No One Can Close Part of a Public Hospital Without My Consent, Health Minister Declares

Politics

Health Minister Kwabena Mintah Akandoh has drawn a firm line in the sand: no individual — regardless of seniority — may close any section of a public health facility without the explicit consent of the Minister of Health. The declaration, made in Parliament on Tuesday, came in response to the recent suspension of the CEO of Komfo Anokye Teaching Hospital and carries implications for how Ghana’s public health system is governed.

The controversy began on 3 June 2026, when KATH issued a press statement announcing the closure of its Accident and Emergency Unit to new patients. The move directly contradicted a standing directive from President John Mahama that no public health facility should turn away emergency cases — even if it meant treating patients on the floor to save lives.

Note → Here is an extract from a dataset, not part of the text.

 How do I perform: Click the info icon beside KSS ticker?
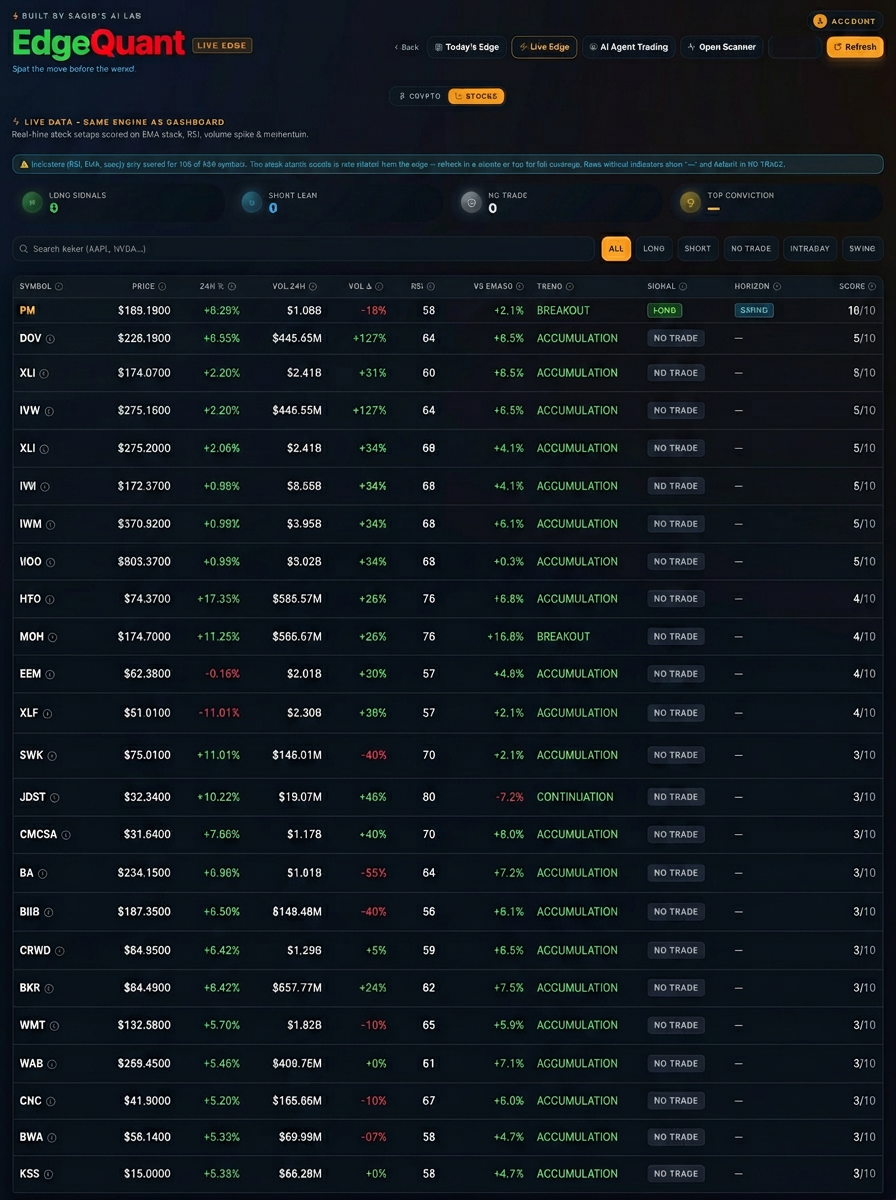click(48, 1174)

A CEO Summoned and Suspended

When summoned by the Health Ministry, KATH CEO Dr Paa Kwesi Baidoo admitted to acting contrary to the President’s directive and apologised. But Mr Akandoh said an apology was not sufficient. To send a clear deterrent signal, the Ministry directed the hospital’s board to ask Dr Baidoo to step aside for two weeks while an investigation into the matter proceeds.

The Minister grounded his authority in Section 36 of the Teaching Hospitals Act, which stipulates that directives from the Minister of Health take precedence over decisions of hospital boards. “Punitive measures in such instances are necessary to serve as a deterrent and to ensure strict adherence to national health policies,” he told lawmakers.

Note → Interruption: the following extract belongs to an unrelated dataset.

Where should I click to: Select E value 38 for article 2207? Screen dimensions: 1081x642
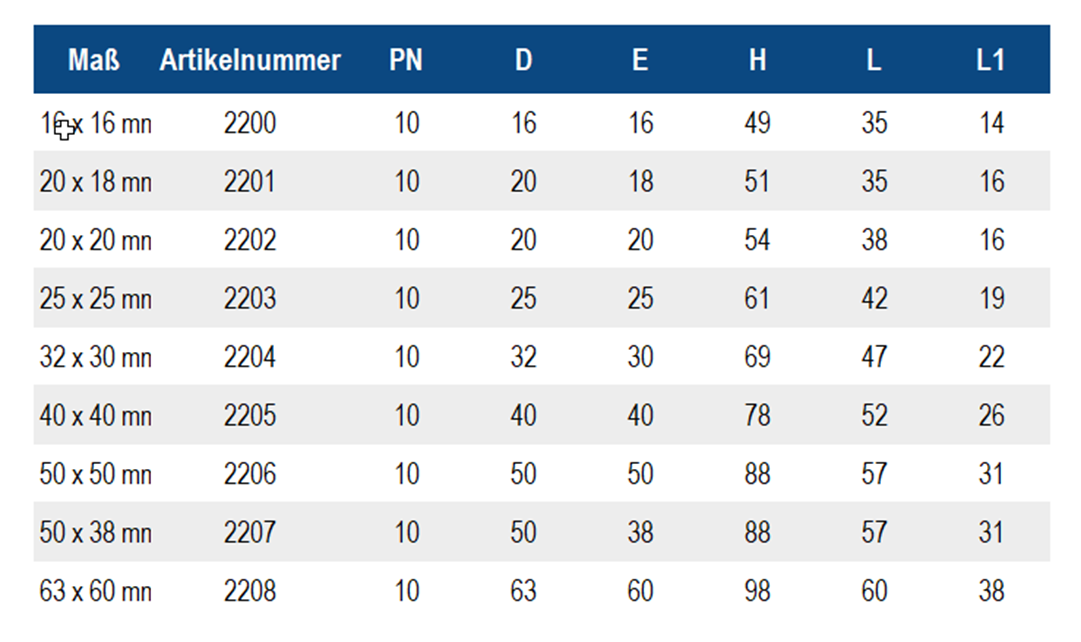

A Broader Pattern of Strain

The KATH episode is not an isolated incident. Across Ghana, public hospitals are buckling under the weight of overcrowding, staff shortages and deteriorating infrastructure. The Nkwanta South Municipal Hospital in the Oti Region, for instance, has made an urgent appeal for government support as its physical infrastructure crumbles under the pressure of a growing patient population.

When facilities reach breaking point, the temptation to limit admissions — particularly for resource-intensive emergency cases — becomes acute. The government’s position is that this temptation must be resisted at all costs, even when the operational logic of a hospital’s management team might argue otherwise.

Policy vs. Reality

The Minister’s directive raises uncomfortable questions. A blanket prohibition on turning away emergency patients is, in principle, the right policy. But without matching investment in beds, equipment and personnel, it risks transferring the burden from administrative decisions to frontline staff already stretched to breaking point. Telling hospitals they must treat patients on the floor is a stark acknowledgment that the system is failing — and a signal that the government expects facilities to absorb the consequences rather than manage them.

The two-week suspension of Dr Baidoo will likely focus minds across the public health sector. Whether it leads to a genuine culture of compliance or merely encourages other CEOs to quietly manage overcrowding without issuing press releases remains to be seen.